Editorial: La popularidad de Vizcarra

Por diarioep / 30 de octubre 2018

Según las encuestadoras nacionales, el presidente de la República, Martín Vizcarra, tiene un récord de popularidad al superar el 60 por ciento de opinión favorable en ciudadanía consultada y una segunda consulta señala que se le puede considerar el hombre más poderoso del Perú por el protagonismo que ha logrado en todas las esferas del quehacer gubernamental.

Es justo señalar que en el sur del país y muy concretamente en Arequipa y Cusco, el presidente ha alcanzado los más altos niveles de respaldo colectivo.
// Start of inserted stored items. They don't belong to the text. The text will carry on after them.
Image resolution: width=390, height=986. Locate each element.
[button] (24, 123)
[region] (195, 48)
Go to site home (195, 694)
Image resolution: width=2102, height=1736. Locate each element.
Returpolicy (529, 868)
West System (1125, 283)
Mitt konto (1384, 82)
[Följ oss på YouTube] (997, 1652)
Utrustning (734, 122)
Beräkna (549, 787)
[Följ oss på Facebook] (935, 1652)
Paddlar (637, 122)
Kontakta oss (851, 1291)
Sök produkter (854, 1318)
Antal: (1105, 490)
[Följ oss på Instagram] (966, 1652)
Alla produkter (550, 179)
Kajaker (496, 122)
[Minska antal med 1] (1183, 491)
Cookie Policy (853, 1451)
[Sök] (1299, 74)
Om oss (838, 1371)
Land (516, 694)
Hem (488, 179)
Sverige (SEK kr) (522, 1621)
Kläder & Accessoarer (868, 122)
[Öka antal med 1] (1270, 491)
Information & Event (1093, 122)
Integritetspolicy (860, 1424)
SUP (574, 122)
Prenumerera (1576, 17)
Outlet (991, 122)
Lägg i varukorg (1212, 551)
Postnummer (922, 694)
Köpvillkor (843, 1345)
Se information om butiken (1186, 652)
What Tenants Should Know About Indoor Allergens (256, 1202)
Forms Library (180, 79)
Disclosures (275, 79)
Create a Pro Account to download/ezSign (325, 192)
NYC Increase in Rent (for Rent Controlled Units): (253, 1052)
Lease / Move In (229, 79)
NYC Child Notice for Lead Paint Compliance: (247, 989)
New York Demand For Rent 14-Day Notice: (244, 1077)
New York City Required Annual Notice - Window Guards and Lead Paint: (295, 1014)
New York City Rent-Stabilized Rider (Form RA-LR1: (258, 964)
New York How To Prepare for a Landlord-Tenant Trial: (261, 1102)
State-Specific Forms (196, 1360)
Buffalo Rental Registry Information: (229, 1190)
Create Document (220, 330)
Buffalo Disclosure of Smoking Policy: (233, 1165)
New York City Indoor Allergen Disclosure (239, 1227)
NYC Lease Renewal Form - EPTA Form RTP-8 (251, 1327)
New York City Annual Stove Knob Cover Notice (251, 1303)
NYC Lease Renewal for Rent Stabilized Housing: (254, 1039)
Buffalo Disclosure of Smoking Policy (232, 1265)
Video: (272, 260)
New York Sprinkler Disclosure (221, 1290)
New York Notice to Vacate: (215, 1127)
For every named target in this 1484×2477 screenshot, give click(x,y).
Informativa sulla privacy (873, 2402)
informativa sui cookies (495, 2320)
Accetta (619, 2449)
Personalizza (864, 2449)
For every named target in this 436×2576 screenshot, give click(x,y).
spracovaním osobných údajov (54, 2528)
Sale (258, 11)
El tema no tiene más explicación que una coincidencia de deseos que no encajan con acciones gubernamentales en la región Arequipa, pues hay asuntos importantes que no se resuelven ni se destraban.

Es un decir de esperanza, pues en esta parte del país no hay autoridades del Gobierno central que realicen una efectiva acción de características similares a las que en Lima realiza el propio presidente y casi exclusivamente solo él. Es verdad que está recibiendo el apoyo de gente que no es justamente de gobierno o de su partido, lo que no tiene en Arequipa donde Peruanos Por el Kambio virtualmente no existe.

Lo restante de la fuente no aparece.